Begin PASSAGE SHOWN
I am trying to implement the bounding-box calculation as described here. Long story short, I have a binary tree of bounding boxes. The leaf nodes are all filled in, and now it is time to calculate the internal nodes. In addition to the nodes (each defining the child/parent indices), there is a counter for each internal node.
Starting at each leaf node, the parent node is visited and its flag atomically incremented. If this is the first visit to the node, the thread exits (as only one child is guaranteed to have been initialized). If it is the second visit, then both children are initialized, its bounding box is calculated and we continue with that node's parents.
Is the mem_fence between reading the flag and reading the data of its children sufficient to guarantee the data in the children will be visible?
kernel void internalBounds(global struct Bound * const bounds,
global unsigned int * const flags,
const global struct Node * const nodes) {
const unsigned int n = get_global_size(0);
const size_t D = 3;
const size_t leaf_start = n - 1;
size_t node_idx = leaf_start + get_global_id(0);
do {
node_idx = nodes[node_idx].parent;
write_mem_fence(CLK_GLOBAL_MEM_FENCE);
// Mark node as visited, both children initialized on second visit
if (atomic_inc(&flags[node_idx]) < 1)
break;
read_mem_fence(CLK_GLOBAL_MEM_FENCE);
const global unsigned int * child_idxs = nodes[node_idx].internal.children;
for (size_t d = 0; d < D; d++) {
bounds[node_idx].min[d] = min(bounds[child_idxs[0]].min[d],
bounds[child_idxs[1]].min[d]);
bounds[node_idx].max[d] = max(bounds[child_idxs[0]].max[d],
bounds[child_idxs[1]].max[d]);
}
} while (node_idx != 0);
}
I am limited to OpenCL 1.2.

No it doesn't. CLK_GLOBAL_MEM_FENCE only provides consistency within the work group when accessing global memory. There is no inter-workgroup synchronization in OpenCL 1.x
Try to use a single, large workgroup and iterate over the data. And/or start with some small trees that will fit inside a single work group.

https://www.khronos.org/registry/cl/sdk/1.0/docs/man/xhtml/mem_fence.html
mem_fence(...) syncs mem-accesses for only single work-item. Even if all work-items have this line, they may not hit(and continue) it at the same time.
barrier(...) does synchronize for all work items in a work group and have them wait for the slowest one(that isa accessing the specified memory given as parameter), but only connected to its own work groups work items.(such as only 64 or 256 for amd-intel and maybe 1024 for nvidia) because an opencl device driver implementation may be designed to finish all wavefronts before loading new shards of wavefronts because all global items would simply not fit inside chip memory(such as 64M work items each using 1kB local memory that need 64GB memory! --> even software emulation would need hundreds or thousands of passes and decrease performance to a level of single core cpu)
Global sync (where all work groups synchronized) is not possible.
End PASSAGE SHOWN
Begin GIVEN MATERIAL
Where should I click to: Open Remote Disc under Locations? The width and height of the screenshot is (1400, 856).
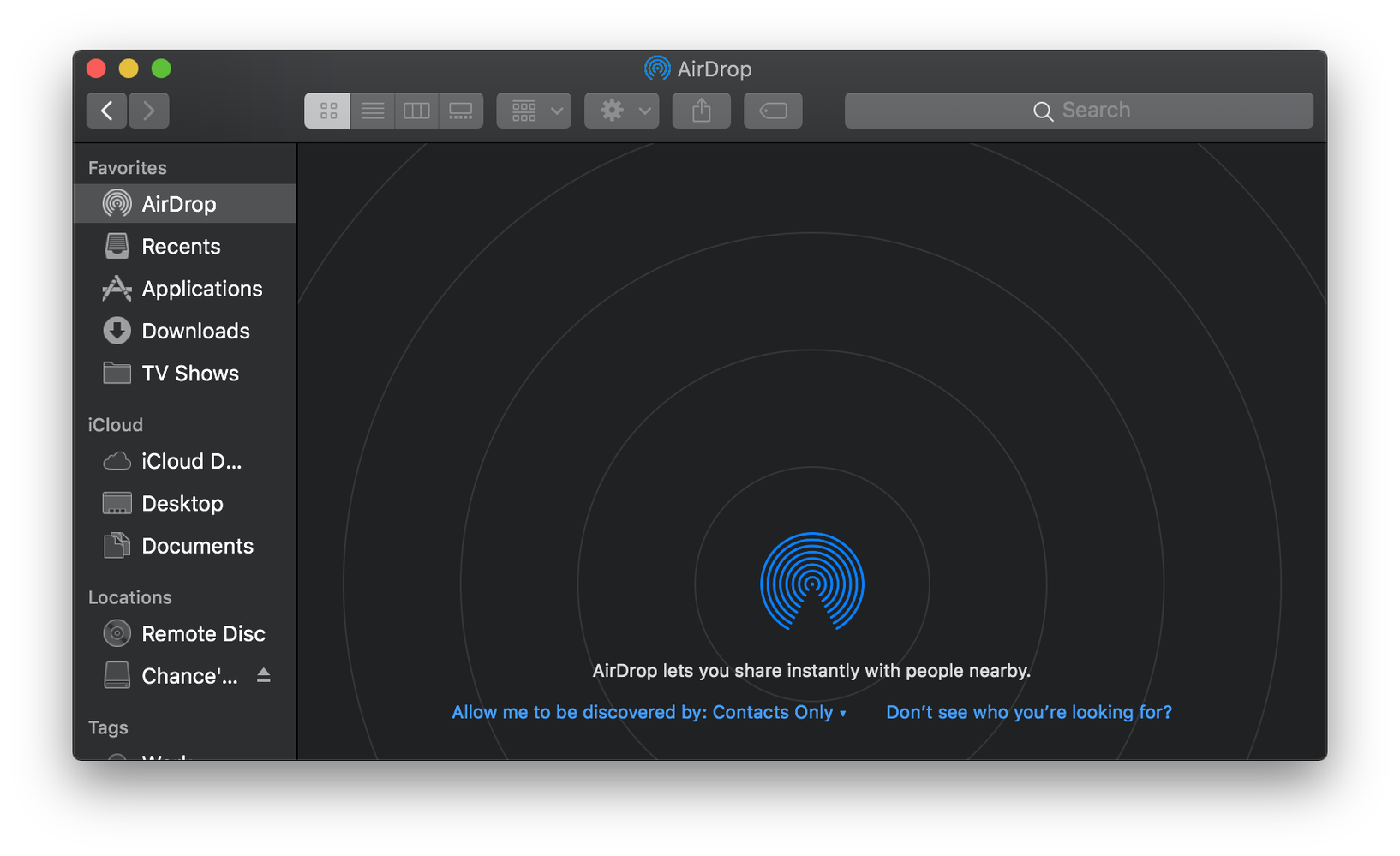coord(203,633)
End GIVEN MATERIAL
TASKS TO PERFORM:
a - Answer these questions from the OpenCL thread, one line each:
(i) Which OpenCL version is the poster limited to?
(ii) According to the first reply, what does CLK_GLOBAL_MEM_FENCE provide?
(iii) What does the thread do on its first visit to a node?
b - Do these statements agree with the OpenCL thread? Answer yes or no for each, and quote the words that decide it.
(i) The leaf nodes have yet to be calculated.
(ii) Synchronization across all work groups is possible.
(iii) The first reply suggests using one large workgroup.
c - Carry on the OpenCL thread from its final sentence.

RESULTS BY TASK:
a -
(i) OpenCL 1.2.
(ii) Consistency within the work group when accessing global memory.
(iii) It exits.

b -
(i) No: "The leaf nodes are all filled in"
(ii) No: "Global sync (where all work groups synchronized) is not possible."
(iii) Yes: "Try to use a single, large workgroup and iterate over the data."

c -
Just in case work item work group and processing elements get mixed meanings,
OpenCL: Work items, Processing elements, NDRange
Atomic function you put there is already accesing global memory so adding group-scope synchronization shouldn't be important.
Also check machine codes if
bounds[child_idxs[0]].min[d]
is getting whole bounds[child_idxs[0]] struct into private memory before accessing to min[d]. If yes, you can separate min as an independent array access its items to have %100 more memory bandwidth for it.
Test on intel hd 400, more than 100000 threads
__kernel void fenceTest( __global float *c,
__global int *ctr)
{
int id=get_global_id(0);
if(id<128000)
for(int i=0;i<20000;i++)
{
c[id]+=ctr[0];
mem_fence(CLK_GLOBAL_MEM_FENCE);
}
ctr[0]++;
}
2900ms (c array has garbage)
__kernel void fenceTest( __global float *c,
__global int *ctr)
{
int id=get_global_id(0);
if(id<128000)
for(int i=0;i<20000;i++)
{
c[id]+=ctr[0];
}
ctr[0]++;
}
500 ms(c array has garbage). 500ms is ~6x the performance of fence version(my laptop has single channel 4GB ram which is only 5-10 GB/s but its igpu local memory has nearly 38GB/s(64B per cycle and 600 MHz frequency)). Local fence version takes 700ms so the fenceless version doesn't even touching cache or local memory for some iterations as it seems.
Without loop, it takes 8-9 ms so it wasn't optimizing the loop in these kernels I suppose.
Edit:
int id=get_global_id(0);
if(id==0)
{
atom_inc(&ctr[0]);
mem_fence(CLK_GLOBAL_MEM_FENCE);
}
mem_fence(CLK_GLOBAL_MEM_FENCE);
c[id]+=ctr[0];
behaves exactly as
int id=get_global_id(0);
if(id==0)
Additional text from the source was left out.